Florence Elizabeth Ward (February 1871 – February 23, 1934) was an American educator and government official. After a career in academia focused on Kindergarten education, she became an official in the United States Department of Agriculture, addressing the needs of rural women as Eastern Division head of the USDA's Office of Cooperative Extension Work.

==Early life and education==
Ward was born in Mauston, Wisconsin, the daughter of Lemuel J. Ward and Elizabeth (Libby) Harrington Ward. Her father was a Union Army veteran of the American Civil War. She graduated from the National Kindergarten College in Chicago in 1903. She studied with Maria Montessori in Italy.
==Career==
Ward taught at Iowa State Teachers College. She was the first president of the Iowa Kindergarten Union in 1908. In 1914 she was chair of the National Kindergarten Association, and traveled in Europe to study school conditions abroad. She was briefly a professor of vocational education at Washington State University.

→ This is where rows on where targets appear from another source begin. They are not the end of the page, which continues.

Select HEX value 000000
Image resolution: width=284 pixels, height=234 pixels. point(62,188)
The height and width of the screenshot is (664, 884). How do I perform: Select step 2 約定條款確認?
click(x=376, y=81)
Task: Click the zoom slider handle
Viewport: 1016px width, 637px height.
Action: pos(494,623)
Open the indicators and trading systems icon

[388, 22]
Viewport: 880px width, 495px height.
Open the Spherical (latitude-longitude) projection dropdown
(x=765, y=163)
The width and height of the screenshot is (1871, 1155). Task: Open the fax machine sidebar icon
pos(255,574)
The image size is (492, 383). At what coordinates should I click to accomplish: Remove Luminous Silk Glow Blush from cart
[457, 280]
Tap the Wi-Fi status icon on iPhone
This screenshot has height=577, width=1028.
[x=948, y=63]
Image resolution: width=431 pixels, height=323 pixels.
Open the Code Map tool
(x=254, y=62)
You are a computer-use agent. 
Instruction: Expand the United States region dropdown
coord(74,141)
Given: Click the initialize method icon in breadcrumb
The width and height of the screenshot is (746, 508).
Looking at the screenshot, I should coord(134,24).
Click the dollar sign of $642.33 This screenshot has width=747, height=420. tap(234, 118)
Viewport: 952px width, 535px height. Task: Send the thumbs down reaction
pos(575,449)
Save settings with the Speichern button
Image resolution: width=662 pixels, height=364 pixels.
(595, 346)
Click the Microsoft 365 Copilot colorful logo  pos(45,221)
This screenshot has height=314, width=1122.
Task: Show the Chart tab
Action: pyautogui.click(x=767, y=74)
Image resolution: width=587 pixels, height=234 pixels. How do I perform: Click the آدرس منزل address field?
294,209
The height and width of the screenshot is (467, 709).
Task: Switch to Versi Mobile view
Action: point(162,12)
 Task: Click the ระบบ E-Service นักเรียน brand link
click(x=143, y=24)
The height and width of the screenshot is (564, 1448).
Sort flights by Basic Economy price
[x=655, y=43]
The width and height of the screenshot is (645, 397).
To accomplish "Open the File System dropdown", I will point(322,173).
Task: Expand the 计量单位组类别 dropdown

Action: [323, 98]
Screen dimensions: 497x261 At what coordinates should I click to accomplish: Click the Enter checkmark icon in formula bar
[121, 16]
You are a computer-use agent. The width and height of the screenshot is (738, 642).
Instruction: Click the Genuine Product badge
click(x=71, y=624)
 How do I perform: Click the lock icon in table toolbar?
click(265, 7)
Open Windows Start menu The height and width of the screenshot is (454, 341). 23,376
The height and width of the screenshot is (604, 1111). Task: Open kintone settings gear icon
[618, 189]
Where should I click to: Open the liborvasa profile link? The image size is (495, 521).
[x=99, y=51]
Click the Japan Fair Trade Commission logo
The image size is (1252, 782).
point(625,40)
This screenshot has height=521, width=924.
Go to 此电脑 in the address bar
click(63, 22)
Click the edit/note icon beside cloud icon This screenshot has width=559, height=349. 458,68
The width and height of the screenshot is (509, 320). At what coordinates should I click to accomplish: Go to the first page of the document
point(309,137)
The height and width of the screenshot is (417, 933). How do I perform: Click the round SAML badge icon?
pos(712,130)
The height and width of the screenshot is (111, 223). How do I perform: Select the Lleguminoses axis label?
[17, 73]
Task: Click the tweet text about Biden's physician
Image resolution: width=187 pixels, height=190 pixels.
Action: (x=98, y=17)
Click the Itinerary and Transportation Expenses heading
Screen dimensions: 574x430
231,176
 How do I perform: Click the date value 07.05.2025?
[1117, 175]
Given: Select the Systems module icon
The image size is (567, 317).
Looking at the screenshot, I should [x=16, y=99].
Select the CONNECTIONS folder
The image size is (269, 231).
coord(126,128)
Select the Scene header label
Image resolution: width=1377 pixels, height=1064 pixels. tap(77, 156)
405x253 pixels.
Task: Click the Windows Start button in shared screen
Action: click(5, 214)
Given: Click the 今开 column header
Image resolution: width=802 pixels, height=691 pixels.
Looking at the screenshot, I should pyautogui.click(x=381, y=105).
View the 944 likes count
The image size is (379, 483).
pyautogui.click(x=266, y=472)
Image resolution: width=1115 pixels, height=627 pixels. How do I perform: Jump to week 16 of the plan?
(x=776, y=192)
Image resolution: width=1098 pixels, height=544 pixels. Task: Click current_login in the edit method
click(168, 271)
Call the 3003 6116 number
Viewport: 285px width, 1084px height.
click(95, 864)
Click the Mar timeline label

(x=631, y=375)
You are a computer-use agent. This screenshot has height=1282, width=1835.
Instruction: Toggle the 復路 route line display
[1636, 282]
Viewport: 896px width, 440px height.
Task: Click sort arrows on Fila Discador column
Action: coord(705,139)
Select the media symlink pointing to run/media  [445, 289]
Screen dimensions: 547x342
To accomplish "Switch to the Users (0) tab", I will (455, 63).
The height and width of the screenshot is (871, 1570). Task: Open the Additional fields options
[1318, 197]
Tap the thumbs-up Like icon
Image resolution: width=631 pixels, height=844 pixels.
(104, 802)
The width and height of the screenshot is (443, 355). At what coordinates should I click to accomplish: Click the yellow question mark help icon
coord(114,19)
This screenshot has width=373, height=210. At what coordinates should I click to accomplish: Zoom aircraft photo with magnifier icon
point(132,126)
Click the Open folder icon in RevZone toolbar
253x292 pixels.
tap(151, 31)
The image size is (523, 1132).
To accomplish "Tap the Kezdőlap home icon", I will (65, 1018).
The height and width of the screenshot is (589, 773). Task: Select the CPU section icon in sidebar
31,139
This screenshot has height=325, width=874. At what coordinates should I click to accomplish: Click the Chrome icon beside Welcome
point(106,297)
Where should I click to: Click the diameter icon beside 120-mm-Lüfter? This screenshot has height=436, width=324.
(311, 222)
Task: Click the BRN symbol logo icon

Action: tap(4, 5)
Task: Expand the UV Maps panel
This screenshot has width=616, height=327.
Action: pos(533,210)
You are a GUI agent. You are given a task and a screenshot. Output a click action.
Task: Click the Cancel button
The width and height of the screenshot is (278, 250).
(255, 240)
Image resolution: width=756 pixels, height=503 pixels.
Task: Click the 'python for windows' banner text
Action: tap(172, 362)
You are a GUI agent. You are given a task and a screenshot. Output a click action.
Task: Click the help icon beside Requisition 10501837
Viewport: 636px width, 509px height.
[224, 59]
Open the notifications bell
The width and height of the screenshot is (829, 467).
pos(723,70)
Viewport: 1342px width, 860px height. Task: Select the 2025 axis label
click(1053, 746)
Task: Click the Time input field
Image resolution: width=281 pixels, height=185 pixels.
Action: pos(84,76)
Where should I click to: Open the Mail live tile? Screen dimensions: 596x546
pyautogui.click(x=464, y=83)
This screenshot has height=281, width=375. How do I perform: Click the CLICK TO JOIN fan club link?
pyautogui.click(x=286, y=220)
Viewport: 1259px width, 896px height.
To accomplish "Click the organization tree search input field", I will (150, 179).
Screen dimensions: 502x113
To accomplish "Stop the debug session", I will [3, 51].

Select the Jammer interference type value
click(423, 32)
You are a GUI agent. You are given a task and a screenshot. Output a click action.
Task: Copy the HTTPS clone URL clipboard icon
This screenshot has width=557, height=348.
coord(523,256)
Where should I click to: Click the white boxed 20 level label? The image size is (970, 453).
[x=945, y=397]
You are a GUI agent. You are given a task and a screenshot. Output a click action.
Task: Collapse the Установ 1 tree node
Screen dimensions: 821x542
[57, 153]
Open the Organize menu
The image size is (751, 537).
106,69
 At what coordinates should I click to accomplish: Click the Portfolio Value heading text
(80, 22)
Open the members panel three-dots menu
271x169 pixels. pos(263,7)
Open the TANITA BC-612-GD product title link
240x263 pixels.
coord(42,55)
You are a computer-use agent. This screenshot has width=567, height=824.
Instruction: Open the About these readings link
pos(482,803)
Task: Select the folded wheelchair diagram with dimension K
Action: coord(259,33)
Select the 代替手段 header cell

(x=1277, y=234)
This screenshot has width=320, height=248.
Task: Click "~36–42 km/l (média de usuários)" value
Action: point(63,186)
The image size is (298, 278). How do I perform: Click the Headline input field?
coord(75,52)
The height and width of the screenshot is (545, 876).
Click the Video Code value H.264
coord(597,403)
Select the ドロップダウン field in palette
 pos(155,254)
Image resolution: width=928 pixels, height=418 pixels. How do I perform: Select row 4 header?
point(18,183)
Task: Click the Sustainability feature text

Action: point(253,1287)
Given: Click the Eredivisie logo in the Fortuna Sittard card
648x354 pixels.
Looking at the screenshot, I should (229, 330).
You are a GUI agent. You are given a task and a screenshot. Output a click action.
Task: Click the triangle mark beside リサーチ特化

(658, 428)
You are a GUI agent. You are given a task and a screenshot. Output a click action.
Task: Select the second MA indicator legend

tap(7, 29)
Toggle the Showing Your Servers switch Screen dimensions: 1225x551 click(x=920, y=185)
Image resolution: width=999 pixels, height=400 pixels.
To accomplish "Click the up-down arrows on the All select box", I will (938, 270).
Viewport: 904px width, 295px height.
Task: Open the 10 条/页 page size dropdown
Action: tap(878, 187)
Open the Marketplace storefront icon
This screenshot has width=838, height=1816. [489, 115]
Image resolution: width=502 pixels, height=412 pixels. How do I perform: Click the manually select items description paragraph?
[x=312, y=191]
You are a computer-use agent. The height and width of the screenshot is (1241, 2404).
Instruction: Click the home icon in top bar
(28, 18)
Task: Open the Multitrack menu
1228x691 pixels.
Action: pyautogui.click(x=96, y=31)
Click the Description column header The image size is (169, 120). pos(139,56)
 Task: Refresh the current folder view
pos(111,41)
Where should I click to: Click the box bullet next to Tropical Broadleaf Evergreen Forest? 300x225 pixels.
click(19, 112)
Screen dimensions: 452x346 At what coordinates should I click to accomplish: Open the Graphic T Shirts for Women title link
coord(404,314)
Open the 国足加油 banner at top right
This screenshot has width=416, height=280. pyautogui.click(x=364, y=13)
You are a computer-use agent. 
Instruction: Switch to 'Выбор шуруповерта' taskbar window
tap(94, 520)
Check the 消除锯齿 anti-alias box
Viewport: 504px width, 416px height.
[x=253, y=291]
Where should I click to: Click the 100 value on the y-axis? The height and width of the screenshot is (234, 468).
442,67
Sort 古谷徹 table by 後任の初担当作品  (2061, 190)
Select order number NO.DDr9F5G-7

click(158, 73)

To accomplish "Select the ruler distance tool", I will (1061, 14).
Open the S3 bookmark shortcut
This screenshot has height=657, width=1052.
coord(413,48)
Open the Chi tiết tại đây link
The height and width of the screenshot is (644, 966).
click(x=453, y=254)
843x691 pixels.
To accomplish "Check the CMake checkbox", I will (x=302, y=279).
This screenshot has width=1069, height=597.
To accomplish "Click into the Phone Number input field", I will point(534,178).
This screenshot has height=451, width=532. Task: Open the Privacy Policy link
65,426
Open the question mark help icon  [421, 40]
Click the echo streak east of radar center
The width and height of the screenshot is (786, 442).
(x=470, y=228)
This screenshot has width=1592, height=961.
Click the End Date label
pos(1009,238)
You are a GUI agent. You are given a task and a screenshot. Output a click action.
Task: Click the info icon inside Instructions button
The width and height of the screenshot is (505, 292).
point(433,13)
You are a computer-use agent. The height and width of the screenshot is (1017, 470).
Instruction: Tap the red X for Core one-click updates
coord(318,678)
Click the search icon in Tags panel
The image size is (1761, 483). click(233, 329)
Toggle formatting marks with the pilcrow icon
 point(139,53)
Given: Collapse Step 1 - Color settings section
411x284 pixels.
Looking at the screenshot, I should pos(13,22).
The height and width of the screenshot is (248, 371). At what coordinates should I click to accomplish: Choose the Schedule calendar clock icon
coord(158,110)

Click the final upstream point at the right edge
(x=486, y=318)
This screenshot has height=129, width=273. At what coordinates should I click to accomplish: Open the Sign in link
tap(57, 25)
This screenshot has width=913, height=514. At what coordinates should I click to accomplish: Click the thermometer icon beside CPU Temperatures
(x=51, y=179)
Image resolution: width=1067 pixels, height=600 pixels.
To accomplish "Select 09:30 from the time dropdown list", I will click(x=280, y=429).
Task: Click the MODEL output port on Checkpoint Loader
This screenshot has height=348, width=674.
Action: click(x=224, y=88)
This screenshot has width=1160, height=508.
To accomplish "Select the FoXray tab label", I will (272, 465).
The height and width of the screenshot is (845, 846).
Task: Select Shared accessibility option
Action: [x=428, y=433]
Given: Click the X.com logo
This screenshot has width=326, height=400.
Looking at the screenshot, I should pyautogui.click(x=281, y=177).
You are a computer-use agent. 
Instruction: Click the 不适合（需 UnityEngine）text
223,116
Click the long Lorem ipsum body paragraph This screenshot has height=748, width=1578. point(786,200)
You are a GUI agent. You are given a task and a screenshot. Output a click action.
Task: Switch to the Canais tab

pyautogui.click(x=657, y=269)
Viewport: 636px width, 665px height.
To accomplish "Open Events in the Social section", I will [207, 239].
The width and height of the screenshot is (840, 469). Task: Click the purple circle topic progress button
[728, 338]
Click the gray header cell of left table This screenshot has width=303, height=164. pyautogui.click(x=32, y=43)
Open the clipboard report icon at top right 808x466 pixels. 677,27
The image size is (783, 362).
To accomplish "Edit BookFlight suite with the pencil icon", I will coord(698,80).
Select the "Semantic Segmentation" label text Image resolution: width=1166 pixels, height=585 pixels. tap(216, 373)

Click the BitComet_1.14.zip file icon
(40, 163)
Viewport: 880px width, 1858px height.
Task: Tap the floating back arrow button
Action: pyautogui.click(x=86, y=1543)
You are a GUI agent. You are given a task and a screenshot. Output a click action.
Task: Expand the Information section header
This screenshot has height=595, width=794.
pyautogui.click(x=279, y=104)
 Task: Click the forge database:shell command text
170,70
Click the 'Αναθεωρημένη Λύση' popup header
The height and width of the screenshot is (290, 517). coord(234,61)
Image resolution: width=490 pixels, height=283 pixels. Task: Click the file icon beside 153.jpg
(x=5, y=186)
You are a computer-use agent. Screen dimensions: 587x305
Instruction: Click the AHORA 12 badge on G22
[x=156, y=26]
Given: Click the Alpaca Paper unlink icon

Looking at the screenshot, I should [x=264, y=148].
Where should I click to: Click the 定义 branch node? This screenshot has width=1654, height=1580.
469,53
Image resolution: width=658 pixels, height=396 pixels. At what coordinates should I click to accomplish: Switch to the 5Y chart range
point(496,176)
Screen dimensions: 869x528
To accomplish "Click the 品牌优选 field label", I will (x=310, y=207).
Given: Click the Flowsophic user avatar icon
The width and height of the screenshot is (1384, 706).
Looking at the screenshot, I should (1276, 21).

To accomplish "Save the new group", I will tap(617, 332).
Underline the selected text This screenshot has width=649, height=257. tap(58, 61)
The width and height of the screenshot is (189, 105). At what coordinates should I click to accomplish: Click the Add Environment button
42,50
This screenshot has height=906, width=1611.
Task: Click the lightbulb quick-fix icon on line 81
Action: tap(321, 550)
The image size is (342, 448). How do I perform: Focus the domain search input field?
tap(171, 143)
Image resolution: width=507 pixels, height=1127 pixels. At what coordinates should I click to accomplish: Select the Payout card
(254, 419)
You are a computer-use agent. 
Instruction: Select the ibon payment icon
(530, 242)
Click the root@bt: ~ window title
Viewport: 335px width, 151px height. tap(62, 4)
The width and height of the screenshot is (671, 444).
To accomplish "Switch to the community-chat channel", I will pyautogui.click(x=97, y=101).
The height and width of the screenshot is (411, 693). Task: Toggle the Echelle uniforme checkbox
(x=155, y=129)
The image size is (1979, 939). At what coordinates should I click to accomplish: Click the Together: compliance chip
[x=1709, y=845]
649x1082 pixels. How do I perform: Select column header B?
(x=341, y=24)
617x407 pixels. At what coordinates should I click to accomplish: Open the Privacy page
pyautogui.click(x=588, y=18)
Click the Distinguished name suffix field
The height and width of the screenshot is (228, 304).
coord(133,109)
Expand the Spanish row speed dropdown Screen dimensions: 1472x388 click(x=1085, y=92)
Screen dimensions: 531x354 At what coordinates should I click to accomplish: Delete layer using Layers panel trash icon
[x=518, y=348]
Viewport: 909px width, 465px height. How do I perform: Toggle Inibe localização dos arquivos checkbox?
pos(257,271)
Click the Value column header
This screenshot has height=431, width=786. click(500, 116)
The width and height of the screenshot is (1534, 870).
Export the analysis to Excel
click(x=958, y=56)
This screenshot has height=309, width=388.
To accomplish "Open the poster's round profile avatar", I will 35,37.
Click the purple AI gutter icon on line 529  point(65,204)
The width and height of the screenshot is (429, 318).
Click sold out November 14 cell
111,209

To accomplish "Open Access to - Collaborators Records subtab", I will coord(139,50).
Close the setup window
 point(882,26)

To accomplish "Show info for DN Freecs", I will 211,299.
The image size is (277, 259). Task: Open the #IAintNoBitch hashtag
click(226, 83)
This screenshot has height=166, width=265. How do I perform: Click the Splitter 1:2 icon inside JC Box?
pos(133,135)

Ward left academia to work on the federal food conservation programs during World War I. She was head of the Eastern Division of the Office of Cooperative Extension Work, a program of the United States Department of Agriculture (USDA). She supervised a survey concerning the lives of farm women in 1919. She gave lectures on her work at conferences and on national radio broadcasts, including "New Social Horizons of the Farm Woman" (1929).

==Publications==
- The Montessori Method and the American School (1913)
- "Extension Work with Farm Women" (1916)
- "Finer Home-Making: The Farm Woman and 'Extension'" (1926)
- "Home demonstration work under the Smith-Lever Act, 1914-1924" (1929)
- "How to find economic facts and apply them as a basis for extension programs in home economics, dairying, and forestry" (1929)

==Personal life==
Ward lived in Alexandria, Virginia. She died from double pneumonia in 1934, at the age of 62, at Garfield Hospital in Washington, D.C., shortly after attending the dedication of a memorial to Martha Van Rensselaer at Cornell University.